Segment Start: Information supplied
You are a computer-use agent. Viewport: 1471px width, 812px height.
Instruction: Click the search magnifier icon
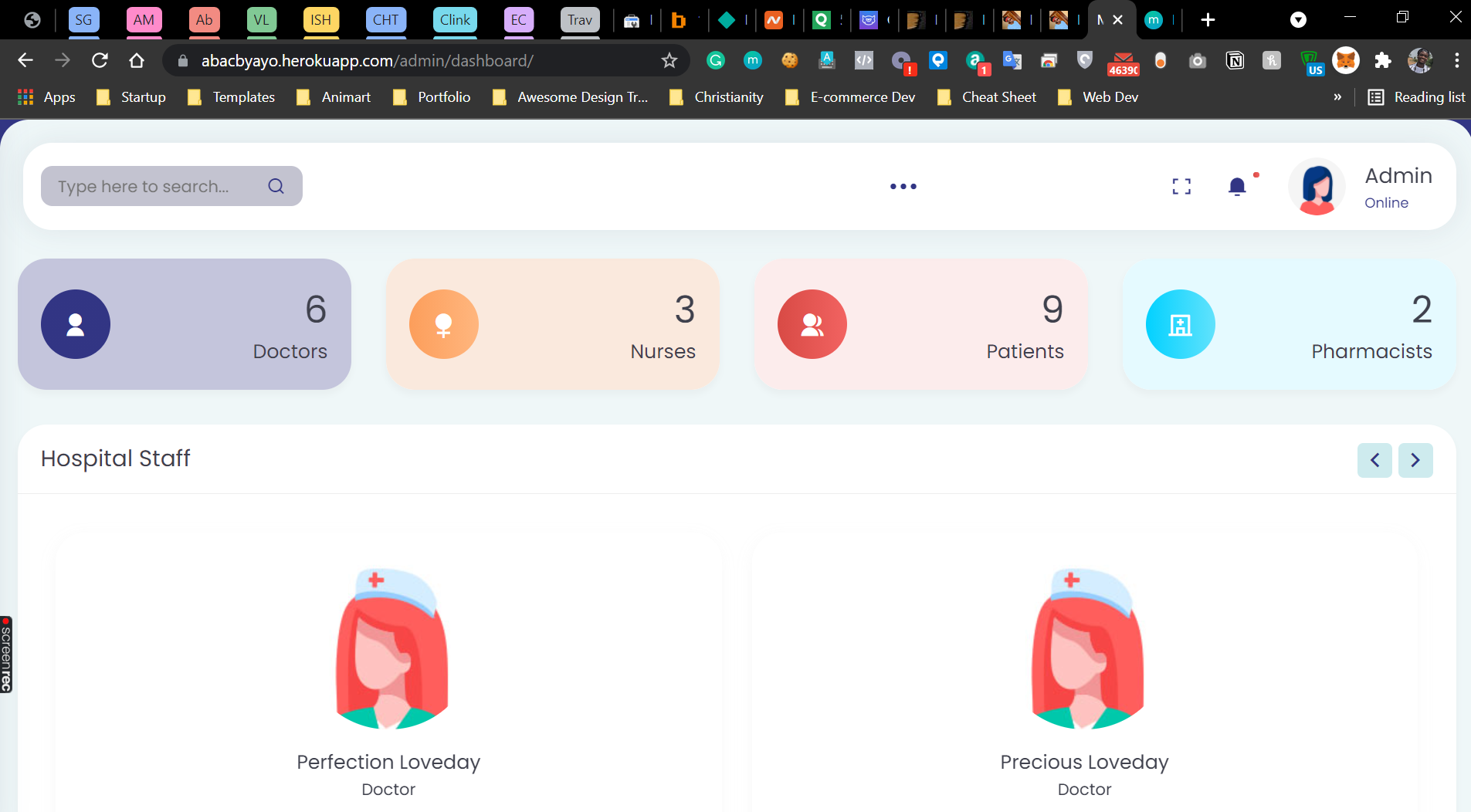point(276,186)

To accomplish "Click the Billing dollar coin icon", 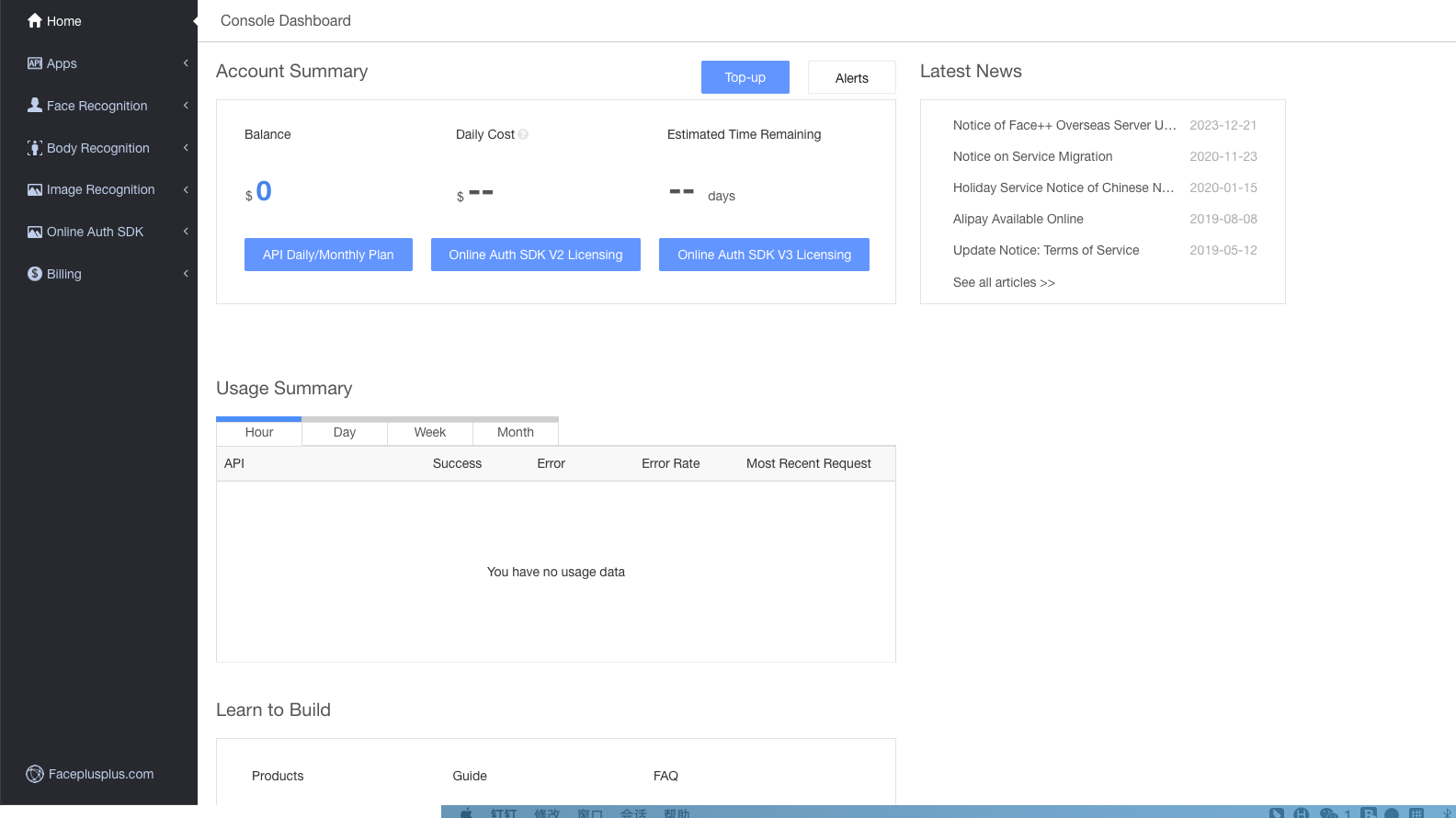I will click(35, 274).
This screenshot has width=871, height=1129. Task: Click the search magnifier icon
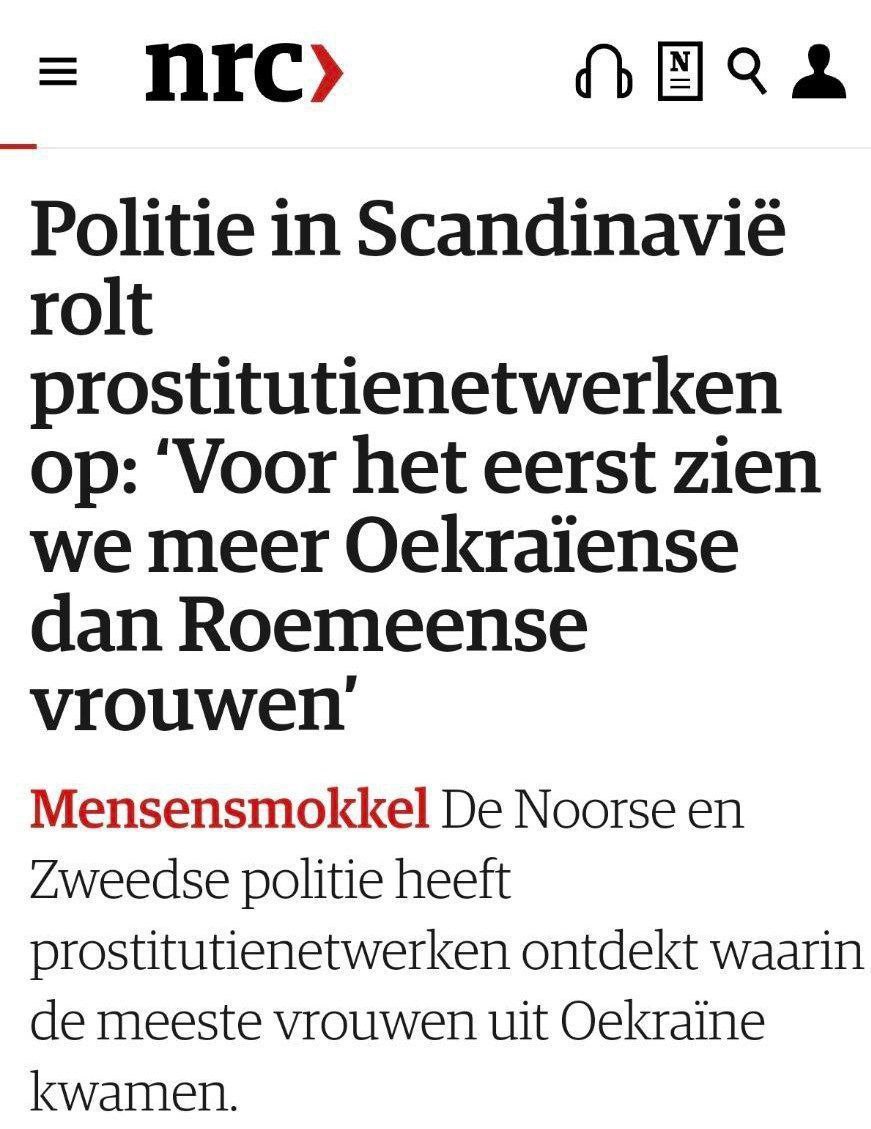tap(746, 71)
Segment End: Information supplied
*Instructions for the task*
No pictures belong in the copy: reproduce exactly the lines above from the one that contains "This screenshot has" through the last line of the entries.

*Result of this task*
This screenshot has width=871, height=1129. Task: Click the search magnifier icon
tap(746, 71)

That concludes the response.